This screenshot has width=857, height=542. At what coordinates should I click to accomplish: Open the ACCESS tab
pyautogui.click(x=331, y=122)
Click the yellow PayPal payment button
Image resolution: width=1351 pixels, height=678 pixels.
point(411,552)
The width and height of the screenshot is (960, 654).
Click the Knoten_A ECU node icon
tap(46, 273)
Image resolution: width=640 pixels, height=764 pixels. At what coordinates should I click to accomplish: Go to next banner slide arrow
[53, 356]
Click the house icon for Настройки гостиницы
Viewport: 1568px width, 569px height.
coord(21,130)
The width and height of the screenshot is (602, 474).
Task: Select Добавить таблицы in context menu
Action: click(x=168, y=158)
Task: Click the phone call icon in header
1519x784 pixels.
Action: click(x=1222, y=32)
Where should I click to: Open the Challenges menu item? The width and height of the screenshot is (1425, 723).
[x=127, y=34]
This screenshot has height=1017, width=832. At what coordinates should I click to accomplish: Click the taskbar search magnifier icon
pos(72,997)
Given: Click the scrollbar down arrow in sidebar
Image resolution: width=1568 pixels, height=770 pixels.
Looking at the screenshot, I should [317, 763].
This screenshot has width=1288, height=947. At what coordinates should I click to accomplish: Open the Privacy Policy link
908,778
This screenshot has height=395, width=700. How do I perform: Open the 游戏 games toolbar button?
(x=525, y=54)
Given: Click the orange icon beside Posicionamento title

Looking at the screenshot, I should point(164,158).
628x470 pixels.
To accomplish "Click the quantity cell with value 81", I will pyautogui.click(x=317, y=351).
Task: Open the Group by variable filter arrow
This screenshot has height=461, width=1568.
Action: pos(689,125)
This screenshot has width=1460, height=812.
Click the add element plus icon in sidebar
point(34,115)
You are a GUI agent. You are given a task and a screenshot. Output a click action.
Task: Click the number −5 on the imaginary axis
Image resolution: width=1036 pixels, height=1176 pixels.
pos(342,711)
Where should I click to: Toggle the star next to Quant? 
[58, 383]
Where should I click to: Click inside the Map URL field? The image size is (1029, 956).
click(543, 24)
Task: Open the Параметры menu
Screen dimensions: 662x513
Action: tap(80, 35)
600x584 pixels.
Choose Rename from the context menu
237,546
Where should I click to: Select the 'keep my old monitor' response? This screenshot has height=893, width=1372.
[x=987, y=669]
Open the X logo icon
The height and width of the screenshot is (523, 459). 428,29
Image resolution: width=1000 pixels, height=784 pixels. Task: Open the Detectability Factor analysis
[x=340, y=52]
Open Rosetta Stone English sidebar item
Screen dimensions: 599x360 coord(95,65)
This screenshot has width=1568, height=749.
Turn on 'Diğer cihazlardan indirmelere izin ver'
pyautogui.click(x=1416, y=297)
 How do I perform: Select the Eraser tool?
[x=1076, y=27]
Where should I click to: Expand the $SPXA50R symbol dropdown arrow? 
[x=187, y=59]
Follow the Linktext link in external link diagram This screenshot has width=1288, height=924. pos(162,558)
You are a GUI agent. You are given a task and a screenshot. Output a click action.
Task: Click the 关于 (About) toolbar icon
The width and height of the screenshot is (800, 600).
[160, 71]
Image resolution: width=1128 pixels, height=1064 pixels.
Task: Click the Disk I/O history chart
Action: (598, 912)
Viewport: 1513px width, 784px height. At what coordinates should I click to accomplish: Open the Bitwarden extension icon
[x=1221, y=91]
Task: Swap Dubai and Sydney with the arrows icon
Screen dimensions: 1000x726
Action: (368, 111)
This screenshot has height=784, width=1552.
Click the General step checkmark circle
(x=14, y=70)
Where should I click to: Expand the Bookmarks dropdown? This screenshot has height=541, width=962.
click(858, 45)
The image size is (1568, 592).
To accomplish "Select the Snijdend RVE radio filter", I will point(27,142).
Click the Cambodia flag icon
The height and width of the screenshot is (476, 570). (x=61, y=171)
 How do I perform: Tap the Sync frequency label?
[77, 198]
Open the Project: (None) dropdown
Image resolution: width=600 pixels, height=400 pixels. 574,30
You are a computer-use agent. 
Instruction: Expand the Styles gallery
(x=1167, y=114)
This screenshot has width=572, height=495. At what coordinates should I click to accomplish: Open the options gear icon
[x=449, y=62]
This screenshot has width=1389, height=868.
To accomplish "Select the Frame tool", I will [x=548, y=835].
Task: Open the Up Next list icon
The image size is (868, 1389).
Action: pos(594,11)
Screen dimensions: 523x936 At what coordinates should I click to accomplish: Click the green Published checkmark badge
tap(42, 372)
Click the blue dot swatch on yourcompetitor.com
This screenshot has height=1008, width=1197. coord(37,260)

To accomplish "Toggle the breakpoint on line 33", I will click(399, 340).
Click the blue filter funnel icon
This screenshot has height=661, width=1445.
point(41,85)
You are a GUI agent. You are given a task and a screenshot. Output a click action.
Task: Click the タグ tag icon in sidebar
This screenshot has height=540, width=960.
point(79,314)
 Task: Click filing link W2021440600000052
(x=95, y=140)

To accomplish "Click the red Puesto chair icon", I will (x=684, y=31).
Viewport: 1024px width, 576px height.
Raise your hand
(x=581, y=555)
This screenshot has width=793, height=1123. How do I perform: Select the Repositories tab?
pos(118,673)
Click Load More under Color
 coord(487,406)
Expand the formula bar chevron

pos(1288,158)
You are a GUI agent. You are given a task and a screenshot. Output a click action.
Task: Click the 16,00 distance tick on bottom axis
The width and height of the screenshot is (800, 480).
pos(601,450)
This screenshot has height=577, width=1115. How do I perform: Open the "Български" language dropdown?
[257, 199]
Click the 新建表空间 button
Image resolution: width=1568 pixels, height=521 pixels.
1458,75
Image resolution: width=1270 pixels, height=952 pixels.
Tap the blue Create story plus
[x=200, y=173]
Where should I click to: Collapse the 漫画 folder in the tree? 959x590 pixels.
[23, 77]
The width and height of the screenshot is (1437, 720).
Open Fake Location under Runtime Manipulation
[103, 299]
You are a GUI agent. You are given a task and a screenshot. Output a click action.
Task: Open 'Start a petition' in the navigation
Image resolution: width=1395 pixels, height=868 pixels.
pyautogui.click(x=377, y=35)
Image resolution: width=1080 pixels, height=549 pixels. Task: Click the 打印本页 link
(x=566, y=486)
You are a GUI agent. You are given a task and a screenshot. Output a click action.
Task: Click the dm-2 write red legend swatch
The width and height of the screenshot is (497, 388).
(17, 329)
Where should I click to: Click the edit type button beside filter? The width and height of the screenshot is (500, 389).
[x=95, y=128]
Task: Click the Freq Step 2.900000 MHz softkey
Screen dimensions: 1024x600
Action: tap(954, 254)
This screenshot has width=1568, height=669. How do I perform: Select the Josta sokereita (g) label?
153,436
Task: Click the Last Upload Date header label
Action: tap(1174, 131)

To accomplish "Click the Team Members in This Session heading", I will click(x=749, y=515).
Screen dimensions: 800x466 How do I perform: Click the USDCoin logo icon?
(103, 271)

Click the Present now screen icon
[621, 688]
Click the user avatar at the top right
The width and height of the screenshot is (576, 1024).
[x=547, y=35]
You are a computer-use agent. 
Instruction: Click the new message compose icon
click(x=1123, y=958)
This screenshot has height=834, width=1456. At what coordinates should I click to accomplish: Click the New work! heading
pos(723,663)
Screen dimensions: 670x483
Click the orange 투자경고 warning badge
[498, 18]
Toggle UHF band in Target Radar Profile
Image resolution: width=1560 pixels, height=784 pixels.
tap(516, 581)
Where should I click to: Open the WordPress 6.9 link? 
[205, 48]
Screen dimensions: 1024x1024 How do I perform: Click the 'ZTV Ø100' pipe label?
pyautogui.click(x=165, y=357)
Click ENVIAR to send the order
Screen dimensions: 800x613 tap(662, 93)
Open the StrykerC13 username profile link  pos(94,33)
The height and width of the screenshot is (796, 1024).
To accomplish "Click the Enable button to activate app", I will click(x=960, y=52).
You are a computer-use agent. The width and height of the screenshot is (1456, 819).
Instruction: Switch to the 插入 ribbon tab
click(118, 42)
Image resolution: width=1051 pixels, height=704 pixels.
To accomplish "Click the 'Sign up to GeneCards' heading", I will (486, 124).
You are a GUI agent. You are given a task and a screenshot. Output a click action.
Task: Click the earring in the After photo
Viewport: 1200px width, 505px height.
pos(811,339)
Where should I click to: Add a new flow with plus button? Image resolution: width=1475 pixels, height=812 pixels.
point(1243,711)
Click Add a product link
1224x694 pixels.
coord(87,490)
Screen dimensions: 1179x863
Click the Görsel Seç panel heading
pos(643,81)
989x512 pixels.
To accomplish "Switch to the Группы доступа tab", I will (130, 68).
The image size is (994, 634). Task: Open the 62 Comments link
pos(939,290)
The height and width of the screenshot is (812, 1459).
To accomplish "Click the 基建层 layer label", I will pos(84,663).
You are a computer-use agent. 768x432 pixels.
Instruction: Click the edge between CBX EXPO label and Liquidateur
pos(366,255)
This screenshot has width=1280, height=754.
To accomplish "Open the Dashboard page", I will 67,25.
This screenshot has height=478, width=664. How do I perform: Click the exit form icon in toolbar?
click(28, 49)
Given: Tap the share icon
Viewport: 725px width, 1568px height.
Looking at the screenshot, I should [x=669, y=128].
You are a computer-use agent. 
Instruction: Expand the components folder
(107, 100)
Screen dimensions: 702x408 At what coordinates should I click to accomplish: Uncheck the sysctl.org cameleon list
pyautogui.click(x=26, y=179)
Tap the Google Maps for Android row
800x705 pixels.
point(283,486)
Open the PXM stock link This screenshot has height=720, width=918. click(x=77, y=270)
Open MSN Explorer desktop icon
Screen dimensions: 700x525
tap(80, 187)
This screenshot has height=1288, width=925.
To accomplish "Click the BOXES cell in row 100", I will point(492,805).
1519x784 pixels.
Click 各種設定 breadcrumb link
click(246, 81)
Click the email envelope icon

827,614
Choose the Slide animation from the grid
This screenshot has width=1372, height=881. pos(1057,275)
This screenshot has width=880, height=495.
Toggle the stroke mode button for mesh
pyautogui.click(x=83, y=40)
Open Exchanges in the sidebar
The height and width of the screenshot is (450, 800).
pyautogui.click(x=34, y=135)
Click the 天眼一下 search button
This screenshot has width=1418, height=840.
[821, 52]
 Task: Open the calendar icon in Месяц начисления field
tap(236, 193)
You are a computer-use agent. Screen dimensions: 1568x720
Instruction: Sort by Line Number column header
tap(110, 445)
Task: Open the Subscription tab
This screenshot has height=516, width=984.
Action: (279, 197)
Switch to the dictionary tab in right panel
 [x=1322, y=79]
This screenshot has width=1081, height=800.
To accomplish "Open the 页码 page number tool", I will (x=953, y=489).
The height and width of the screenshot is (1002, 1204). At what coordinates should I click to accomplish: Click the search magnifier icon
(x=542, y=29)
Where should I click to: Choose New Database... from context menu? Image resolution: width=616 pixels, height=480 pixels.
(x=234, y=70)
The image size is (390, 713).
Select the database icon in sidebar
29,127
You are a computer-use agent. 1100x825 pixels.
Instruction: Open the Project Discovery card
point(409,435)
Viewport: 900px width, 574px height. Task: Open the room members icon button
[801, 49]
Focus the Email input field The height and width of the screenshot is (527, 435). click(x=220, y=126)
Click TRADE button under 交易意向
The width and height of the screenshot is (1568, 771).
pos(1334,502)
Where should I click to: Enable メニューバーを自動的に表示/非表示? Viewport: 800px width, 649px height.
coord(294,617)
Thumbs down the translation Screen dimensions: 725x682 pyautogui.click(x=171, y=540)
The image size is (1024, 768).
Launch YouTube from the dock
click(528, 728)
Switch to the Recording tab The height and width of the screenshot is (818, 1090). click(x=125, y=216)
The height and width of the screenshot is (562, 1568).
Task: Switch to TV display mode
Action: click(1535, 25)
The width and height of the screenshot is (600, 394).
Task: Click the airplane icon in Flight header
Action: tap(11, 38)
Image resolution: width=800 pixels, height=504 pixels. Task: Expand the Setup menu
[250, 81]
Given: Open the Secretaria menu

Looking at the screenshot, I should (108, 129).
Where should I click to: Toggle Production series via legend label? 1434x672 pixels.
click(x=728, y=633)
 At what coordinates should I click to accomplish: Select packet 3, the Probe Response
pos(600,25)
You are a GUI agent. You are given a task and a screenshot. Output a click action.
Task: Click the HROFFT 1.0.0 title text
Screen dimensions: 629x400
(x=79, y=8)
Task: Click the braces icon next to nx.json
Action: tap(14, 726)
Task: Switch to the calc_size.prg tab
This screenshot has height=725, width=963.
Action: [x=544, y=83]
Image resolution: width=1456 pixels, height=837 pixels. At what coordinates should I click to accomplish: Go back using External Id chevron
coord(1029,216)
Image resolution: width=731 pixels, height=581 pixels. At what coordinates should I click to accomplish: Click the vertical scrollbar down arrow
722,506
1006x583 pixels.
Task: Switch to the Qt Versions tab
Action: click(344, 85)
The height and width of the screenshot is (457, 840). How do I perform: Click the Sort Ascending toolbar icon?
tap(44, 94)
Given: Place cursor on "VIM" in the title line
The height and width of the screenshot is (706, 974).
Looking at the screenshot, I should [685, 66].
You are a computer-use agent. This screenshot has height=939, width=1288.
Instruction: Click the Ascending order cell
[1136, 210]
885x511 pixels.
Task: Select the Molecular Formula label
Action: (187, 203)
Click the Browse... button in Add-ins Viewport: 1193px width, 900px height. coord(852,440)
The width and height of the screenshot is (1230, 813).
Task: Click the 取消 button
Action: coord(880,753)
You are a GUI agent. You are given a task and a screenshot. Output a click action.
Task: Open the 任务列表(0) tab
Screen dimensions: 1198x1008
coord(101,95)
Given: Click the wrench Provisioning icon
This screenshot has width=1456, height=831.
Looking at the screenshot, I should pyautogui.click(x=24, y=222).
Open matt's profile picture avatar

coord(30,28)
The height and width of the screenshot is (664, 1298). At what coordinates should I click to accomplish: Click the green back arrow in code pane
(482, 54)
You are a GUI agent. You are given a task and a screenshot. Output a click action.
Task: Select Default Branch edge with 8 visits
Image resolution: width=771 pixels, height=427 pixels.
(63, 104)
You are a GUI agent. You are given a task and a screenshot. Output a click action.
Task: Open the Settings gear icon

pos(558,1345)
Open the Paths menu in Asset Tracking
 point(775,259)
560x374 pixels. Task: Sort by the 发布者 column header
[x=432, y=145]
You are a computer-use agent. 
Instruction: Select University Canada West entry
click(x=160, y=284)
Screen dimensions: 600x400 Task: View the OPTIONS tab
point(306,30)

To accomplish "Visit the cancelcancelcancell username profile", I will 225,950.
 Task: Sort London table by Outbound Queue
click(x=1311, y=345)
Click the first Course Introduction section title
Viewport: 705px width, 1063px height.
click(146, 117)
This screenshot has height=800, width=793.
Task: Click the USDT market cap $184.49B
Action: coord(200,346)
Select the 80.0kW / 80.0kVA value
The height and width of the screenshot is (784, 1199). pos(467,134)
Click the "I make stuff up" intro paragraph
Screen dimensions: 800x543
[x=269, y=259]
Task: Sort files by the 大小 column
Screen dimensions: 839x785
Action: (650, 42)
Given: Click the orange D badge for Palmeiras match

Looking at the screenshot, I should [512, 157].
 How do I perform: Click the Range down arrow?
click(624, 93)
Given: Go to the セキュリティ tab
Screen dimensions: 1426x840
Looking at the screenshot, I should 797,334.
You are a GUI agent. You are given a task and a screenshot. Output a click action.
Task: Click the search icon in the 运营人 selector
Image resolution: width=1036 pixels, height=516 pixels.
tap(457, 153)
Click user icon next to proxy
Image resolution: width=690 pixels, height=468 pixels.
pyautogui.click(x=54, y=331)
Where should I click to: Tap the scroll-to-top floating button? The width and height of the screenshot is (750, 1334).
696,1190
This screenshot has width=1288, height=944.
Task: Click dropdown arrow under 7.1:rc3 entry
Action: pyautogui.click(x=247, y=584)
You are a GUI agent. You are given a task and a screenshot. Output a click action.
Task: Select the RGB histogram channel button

--------------------

Jouw instructies.
Kun je de vermeldingen hierboven letterlijk kopiëren, beginnend bij de regel met "The image size is (390, 713)." en eindigend bij de regel met "click(528, 728)", beide regels inbegrepen? Neem alleen die regels over.

Antwoord op opdracht.
The image size is (390, 713).
Select the database icon in sidebar
29,127
You are a computer-use agent. 1100x825 pixels.
Instruction: Open the Project Discovery card
point(409,435)
Viewport: 900px width, 574px height. Task: Open the room members icon button
[801, 49]
Focus the Email input field The height and width of the screenshot is (527, 435). click(x=220, y=126)
Click TRADE button under 交易意向
The width and height of the screenshot is (1568, 771).
pos(1334,502)
Where should I click to: Enable メニューバーを自動的に表示/非表示? Viewport: 800px width, 649px height.
coord(294,617)
Thumbs down the translation Screen dimensions: 725x682 pyautogui.click(x=171, y=540)
The image size is (1024, 768).
Launch YouTube from the dock
click(528, 728)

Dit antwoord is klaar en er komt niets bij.